There are a few corporations of which I'm a total fan: Wells Fargo, Apple, and Taco Bell. Wells Fargo I've already written about on this blog. Apple is a no-brainer. My computer is like the best kind of boyfriend; I'm still physically and mentally attracted to it, even now, after one and a half years (we have a fulfilling relationship, me and Mac). Taco Bell is what I'd like to gush about today.
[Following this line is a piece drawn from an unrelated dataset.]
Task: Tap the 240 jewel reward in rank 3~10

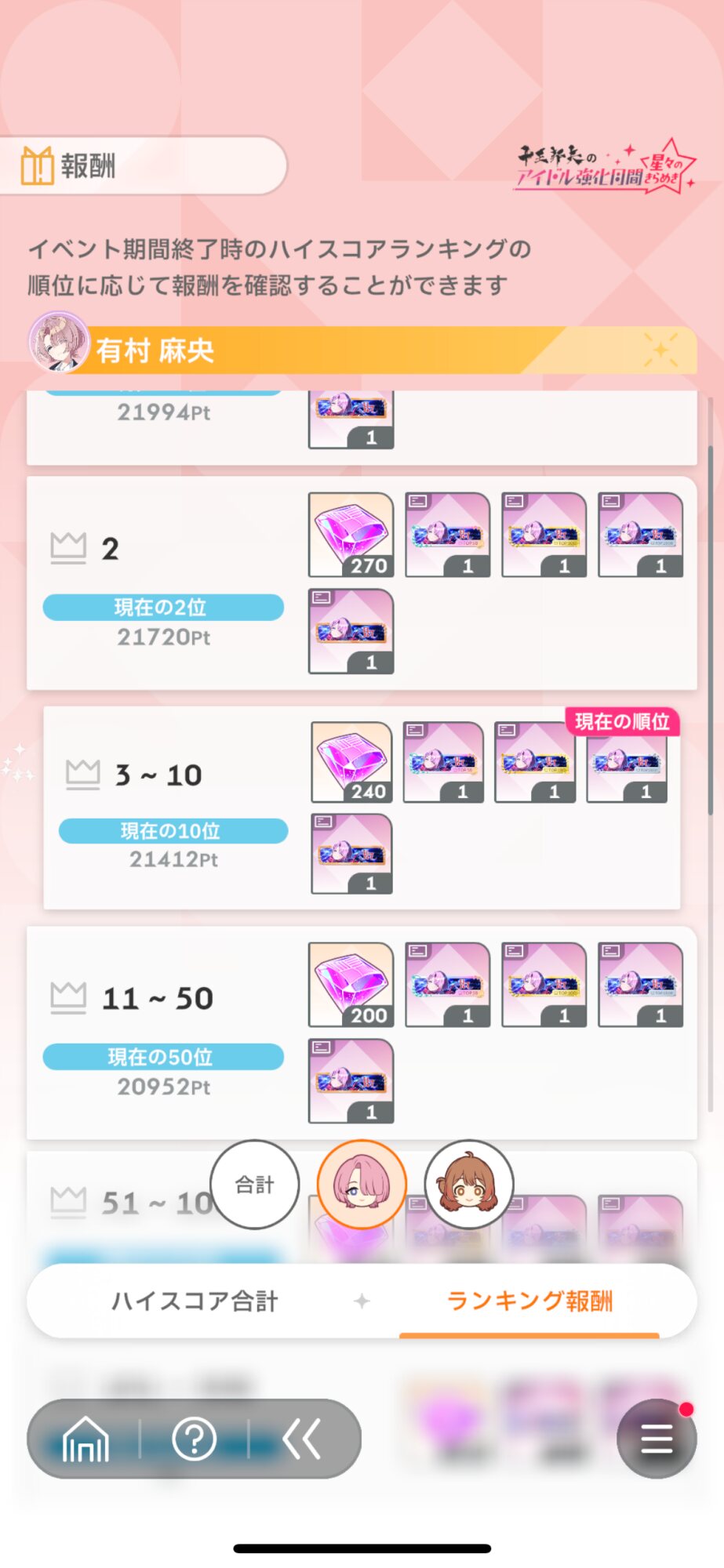Action: pos(351,762)
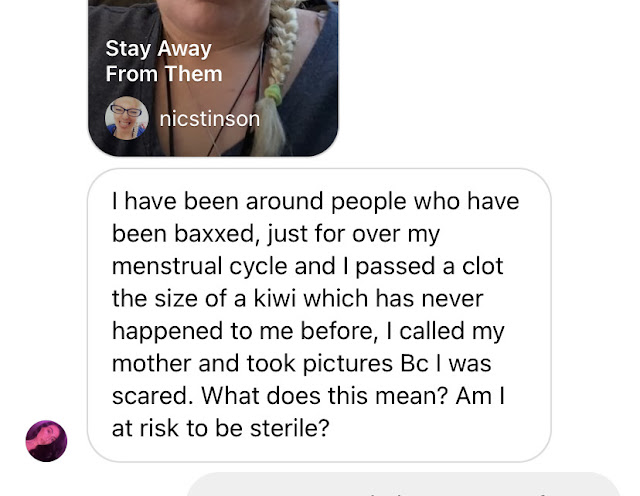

There are no Taco Bells in South Korea. When I worked there, I had a recurring dream that, while I was on a field trip with my preschoolers, our bus passed a Taco Bell and we all got off and I bought my kids their first taste of a truly American food. Once a friend of mine was invited to the U.S. military base in Itaewon (technically on U.S. soil) and brought me back a burrito from the Taco Bell there. I wasn't at home when she delivered it, so she gave it to my neighbor, a co-worker of mine, to give to me later. He ate it. When he told me this the next day ("I thought it would go bad!," he said, to which I replied, "You have a refrigerator!"), I went to the bathroom and cried a few homesick and self-pitying tears.

One of my favorite feelings in the world is being super-hungry and eating a warm, well-made Taco Bell bean burrito. You know what I mean by well made--the beans, sauce, and cheese are evenly mixed, no layering of tastes but a perfect blend. I almost always experience this feeling in a car, on a road trip, because I hardly ever eat fast food unless I'm on the road. It's imperative that I be VERY hungry for this trick to work its mojo; for a full or semi-full Katie, a bean burrito is just food. Good food, but ultimately just tortilla, beans, sauce, onions, and cheese.

But to a hungry Katie, the whole is greater than the sum of its parts. The very smell of the burrito makes me salivate; the comforting weight of it, solid yet squishy, in the belly, is ambrosia. When I'm starving, the burrito itself takes on an almost holy aura; it's wonderful to want something that much and then satisfy my desire. This is food at its greatest, when spirit and matter combine to raise one's consciousness to a higher level of euphoria.

After that spiritual experience, I almost always come down to earth with a more solidly material (but still satisfying) 7-layer Burrito or a Baja Chalupa, no meat. (Even I admit, Taco Bell meat is straight-up gross.)